DIRECTIVE = Write out these lines exactly as they appear.

(Dataset items)
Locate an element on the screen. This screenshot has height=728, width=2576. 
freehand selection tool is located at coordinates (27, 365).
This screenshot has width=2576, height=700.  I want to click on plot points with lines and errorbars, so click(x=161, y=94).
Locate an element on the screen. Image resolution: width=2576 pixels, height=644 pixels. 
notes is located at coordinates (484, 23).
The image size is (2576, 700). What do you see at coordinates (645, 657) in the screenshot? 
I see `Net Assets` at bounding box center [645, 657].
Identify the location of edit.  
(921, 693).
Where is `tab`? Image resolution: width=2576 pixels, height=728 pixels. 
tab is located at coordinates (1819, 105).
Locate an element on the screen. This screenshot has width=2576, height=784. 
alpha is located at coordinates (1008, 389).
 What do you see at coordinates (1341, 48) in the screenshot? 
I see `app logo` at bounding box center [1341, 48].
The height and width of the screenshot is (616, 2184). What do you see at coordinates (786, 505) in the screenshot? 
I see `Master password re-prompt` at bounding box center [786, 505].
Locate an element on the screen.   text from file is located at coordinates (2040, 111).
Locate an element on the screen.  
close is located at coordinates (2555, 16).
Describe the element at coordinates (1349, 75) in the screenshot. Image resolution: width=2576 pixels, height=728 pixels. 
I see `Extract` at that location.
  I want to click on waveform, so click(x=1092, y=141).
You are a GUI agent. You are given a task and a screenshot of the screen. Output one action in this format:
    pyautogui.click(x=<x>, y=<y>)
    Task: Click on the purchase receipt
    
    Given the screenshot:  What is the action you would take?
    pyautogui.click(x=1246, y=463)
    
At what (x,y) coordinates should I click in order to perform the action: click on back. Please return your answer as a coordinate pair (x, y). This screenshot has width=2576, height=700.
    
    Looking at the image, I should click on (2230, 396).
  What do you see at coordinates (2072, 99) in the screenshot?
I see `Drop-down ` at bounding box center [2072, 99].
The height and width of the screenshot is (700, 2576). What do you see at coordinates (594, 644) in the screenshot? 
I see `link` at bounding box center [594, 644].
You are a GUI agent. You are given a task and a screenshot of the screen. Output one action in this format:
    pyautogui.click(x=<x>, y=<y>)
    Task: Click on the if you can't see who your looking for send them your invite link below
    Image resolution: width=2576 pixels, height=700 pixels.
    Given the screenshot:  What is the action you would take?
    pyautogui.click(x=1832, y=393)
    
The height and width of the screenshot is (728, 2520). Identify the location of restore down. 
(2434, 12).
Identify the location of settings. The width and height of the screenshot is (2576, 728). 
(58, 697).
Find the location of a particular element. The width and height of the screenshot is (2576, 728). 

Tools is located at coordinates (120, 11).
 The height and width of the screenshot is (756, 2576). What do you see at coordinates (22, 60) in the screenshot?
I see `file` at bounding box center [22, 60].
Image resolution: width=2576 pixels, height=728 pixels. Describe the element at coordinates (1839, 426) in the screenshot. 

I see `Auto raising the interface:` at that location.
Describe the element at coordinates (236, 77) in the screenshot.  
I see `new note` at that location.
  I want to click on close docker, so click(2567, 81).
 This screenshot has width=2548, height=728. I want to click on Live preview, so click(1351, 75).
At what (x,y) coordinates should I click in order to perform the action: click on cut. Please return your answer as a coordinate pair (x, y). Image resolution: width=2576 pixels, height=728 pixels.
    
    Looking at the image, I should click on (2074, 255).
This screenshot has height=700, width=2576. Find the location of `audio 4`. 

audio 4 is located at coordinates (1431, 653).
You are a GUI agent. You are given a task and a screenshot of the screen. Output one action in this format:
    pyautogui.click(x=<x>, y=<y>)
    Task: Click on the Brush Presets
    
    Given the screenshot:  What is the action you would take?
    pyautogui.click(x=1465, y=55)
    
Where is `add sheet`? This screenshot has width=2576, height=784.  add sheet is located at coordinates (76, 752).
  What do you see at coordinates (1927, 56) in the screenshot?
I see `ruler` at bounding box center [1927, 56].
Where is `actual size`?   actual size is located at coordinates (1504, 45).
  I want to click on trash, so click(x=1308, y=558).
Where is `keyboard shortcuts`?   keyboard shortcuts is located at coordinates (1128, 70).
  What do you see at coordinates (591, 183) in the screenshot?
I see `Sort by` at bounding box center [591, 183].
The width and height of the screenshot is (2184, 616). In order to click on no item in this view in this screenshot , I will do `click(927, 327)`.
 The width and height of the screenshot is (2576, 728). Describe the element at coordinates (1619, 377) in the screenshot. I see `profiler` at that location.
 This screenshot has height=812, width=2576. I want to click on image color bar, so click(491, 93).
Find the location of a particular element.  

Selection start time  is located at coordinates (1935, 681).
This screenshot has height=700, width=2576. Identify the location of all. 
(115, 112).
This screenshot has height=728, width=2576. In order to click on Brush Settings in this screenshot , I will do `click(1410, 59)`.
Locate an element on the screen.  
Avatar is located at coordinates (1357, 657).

WRITTEN ANSWER =
Locate an element on the screen. This screenshot has height=728, width=2576. 
freehand selection tool is located at coordinates (27, 365).
This screenshot has width=2576, height=700.  I want to click on plot points with lines and errorbars, so click(x=161, y=94).
Locate an element on the screen. Image resolution: width=2576 pixels, height=644 pixels. 
notes is located at coordinates (484, 23).
The image size is (2576, 700). What do you see at coordinates (645, 657) in the screenshot? 
I see `Net Assets` at bounding box center [645, 657].
Identify the location of edit.  
(921, 693).
Where is `tab`? Image resolution: width=2576 pixels, height=728 pixels. 
tab is located at coordinates (1819, 105).
Locate an element on the screen. This screenshot has width=2576, height=784. 
alpha is located at coordinates (1008, 389).
 What do you see at coordinates (1341, 48) in the screenshot? 
I see `app logo` at bounding box center [1341, 48].
The height and width of the screenshot is (616, 2184). What do you see at coordinates (786, 505) in the screenshot? 
I see `Master password re-prompt` at bounding box center [786, 505].
Locate an element on the screen.   text from file is located at coordinates (2040, 111).
Locate an element on the screen.  
close is located at coordinates (2555, 16).
Describe the element at coordinates (1349, 75) in the screenshot. Image resolution: width=2576 pixels, height=728 pixels. 
I see `Extract` at that location.
  I want to click on waveform, so click(x=1092, y=141).
You are a GUI agent. You are given a task and a screenshot of the screen. Output one action in this format:
    pyautogui.click(x=<x>, y=<y>)
    Task: Click on the purchase receipt
    
    Given the screenshot:  What is the action you would take?
    pyautogui.click(x=1246, y=463)
    
At what (x,y) coordinates should I click in order to perform the action: click on back. Please return your answer as a coordinate pair (x, y). This screenshot has width=2576, height=700.
    
    Looking at the image, I should click on (2230, 396).
  What do you see at coordinates (2072, 99) in the screenshot?
I see `Drop-down ` at bounding box center [2072, 99].
The height and width of the screenshot is (700, 2576). What do you see at coordinates (594, 644) in the screenshot? 
I see `link` at bounding box center [594, 644].
You are a GUI agent. You are given a task and a screenshot of the screen. Output one action in this format:
    pyautogui.click(x=<x>, y=<y>)
    Task: Click on the if you can't see who your looking for send them your invite link below
    Image resolution: width=2576 pixels, height=700 pixels.
    Given the screenshot:  What is the action you would take?
    pyautogui.click(x=1832, y=393)
    
The height and width of the screenshot is (728, 2520). Identify the location of restore down. 
(2434, 12).
Identify the location of settings. The width and height of the screenshot is (2576, 728). 
(58, 697).
Find the location of a particular element. The width and height of the screenshot is (2576, 728). 

Tools is located at coordinates (120, 11).
 The height and width of the screenshot is (756, 2576). What do you see at coordinates (22, 60) in the screenshot?
I see `file` at bounding box center [22, 60].
Image resolution: width=2576 pixels, height=728 pixels. Describe the element at coordinates (1839, 426) in the screenshot. 

I see `Auto raising the interface:` at that location.
Describe the element at coordinates (236, 77) in the screenshot.  
I see `new note` at that location.
  I want to click on close docker, so click(2567, 81).
 This screenshot has width=2548, height=728. I want to click on Live preview, so click(1351, 75).
At what (x,y) coordinates should I click in order to perform the action: click on cut. Please return your answer as a coordinate pair (x, y). Image resolution: width=2576 pixels, height=728 pixels.
    
    Looking at the image, I should click on (2074, 255).
This screenshot has height=700, width=2576. Find the location of `audio 4`. 

audio 4 is located at coordinates (1431, 653).
You are a GUI agent. You are given a task and a screenshot of the screen. Output one action in this format:
    pyautogui.click(x=<x>, y=<y>)
    Task: Click on the Brush Presets
    
    Given the screenshot:  What is the action you would take?
    pyautogui.click(x=1465, y=55)
    
Where is `add sheet`? This screenshot has width=2576, height=784.  add sheet is located at coordinates (76, 752).
  What do you see at coordinates (1927, 56) in the screenshot?
I see `ruler` at bounding box center [1927, 56].
Where is `actual size`?   actual size is located at coordinates (1504, 45).
  I want to click on trash, so click(x=1308, y=558).
Where is `keyboard shortcuts`?   keyboard shortcuts is located at coordinates (1128, 70).
  What do you see at coordinates (591, 183) in the screenshot?
I see `Sort by` at bounding box center [591, 183].
The width and height of the screenshot is (2184, 616). In order to click on no item in this view in this screenshot , I will do `click(927, 327)`.
 The width and height of the screenshot is (2576, 728). Describe the element at coordinates (1619, 377) in the screenshot. I see `profiler` at that location.
 This screenshot has height=812, width=2576. I want to click on image color bar, so click(491, 93).
Find the location of a particular element.  

Selection start time  is located at coordinates (1935, 681).
This screenshot has height=700, width=2576. Identify the location of all. 
(115, 112).
This screenshot has height=728, width=2576. In order to click on Brush Settings in this screenshot , I will do `click(1410, 59)`.
Locate an element on the screen.  
Avatar is located at coordinates (1357, 657).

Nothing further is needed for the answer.